The recovery by the party since April of last year shows that Irish politics has taken another turn but it should not be all that surprising. The most striking feature of Irish political history is the stability of our democracy and party system even in times of extreme stress.

At one level the election of 2011 marked an amazing turnaround. Fianna Fáil went from 78 seats in the previous election to just 20, with its vote dropping from 42 per cent to 17 per cent. It was in the top three biggest electoral changes in western Europe since 1945, with only Italy and the Netherlands experiencing such a dramatic collapse in a governing party.

What made the Irish case different from the other two, however, was that in Italy and the Netherlands the collapse of a long-established party came about due to the rise of a new political force. In Ireland it was not a new party but Fine Gael, the successor of the party that founded the State in 1922, that took over the mantle of the biggest party after a lapse of 79 years.

And to reinforce the stability of the system, the Labour Party, which was founded just over a century ago, became the second biggest party for the first time in its history.

During the 2011 campaign the Fine Gael director of elections, Phil Hogan, asked Fianna Fáil supporters to lend his party their votes for one election and many of them obliged. It seems that after two years of the Coalition a significant number of them are at least thinking of returning home.

The development is a sobering one for Fine Gael but there is no need to press the panic button just yet. Back in June 2010 there was panic in Fine Gael when Labour pulled ahead of it in the polls and there was a heave against Kenny’s leadership. He managed to see off his rival and hasn’t looked back since, so it should take more than one poor poll now to undermine its confidence.
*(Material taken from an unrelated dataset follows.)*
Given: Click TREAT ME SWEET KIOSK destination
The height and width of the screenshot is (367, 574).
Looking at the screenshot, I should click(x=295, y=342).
The demonstration of competence in government, by contrast with the irresponsibility of Fianna Fáil during the boom years, will be a strong card to play at the next election as long as Fine Gael doesn’t flinch from doing what is necessary to get the economy back to robust health.
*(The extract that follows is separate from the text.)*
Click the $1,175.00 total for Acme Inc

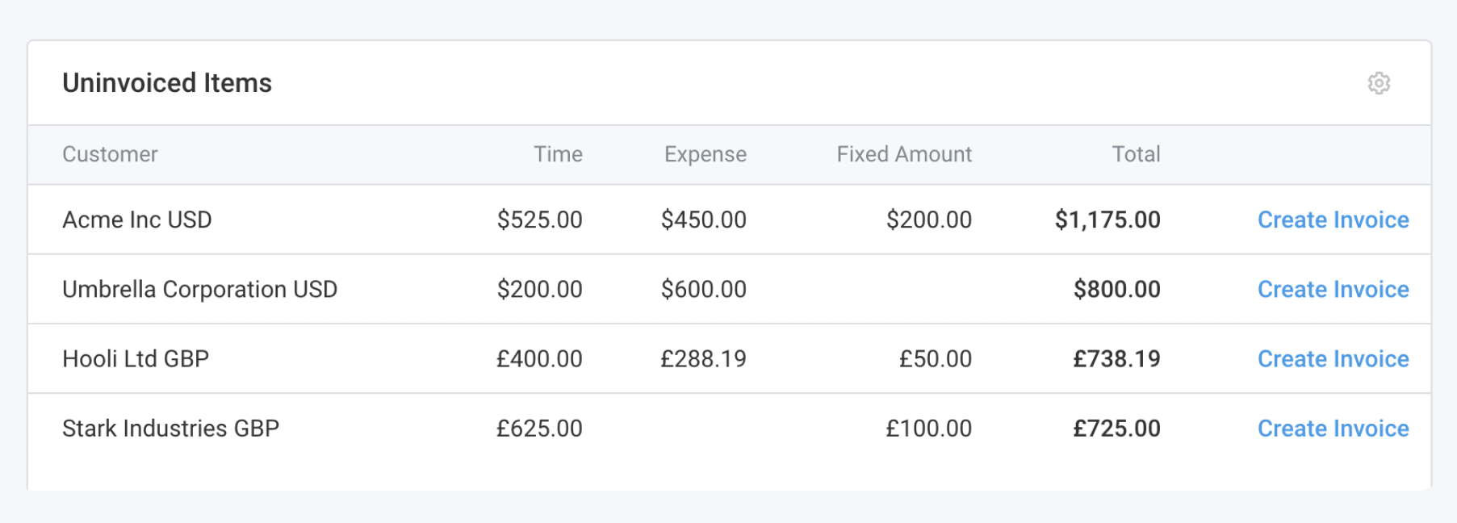tap(1106, 220)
Labour’s drop back to 10 per cent will obviously cause some angst in that party, but it should reinforce the point that its only chance of making it out of government in good order is to stick it out until the end when it can hope to have some real achievements to its name.

The local and European elections next year will be the real test of where all the parties stand. The Local Electoral Area Boundary Committee is drawing up new electoral areas. The date for submissions closed at the end of January, and a report detailing the new boundaries will be published in May.

A crucial element in the committee’s terms of reference is that the number of councillors representing each electoral area should typically be seven and not more than 10 or fewer than six. In a seven-seat area a quota will be 12.5 per cent and if the committee goes for the upper limit and introduces 10-seaters across the country it will be just 9 per cent.

The elections, which will take place in June of next year, will be particularly important for Fianna Fáil. The party needs a big infusion of new blood if it is going to make a significant recovery at the next general election. Big seven seat-plus electoral areas should give it a chance of getting new people elected, particularly in Dublin, where it badly needs new talent.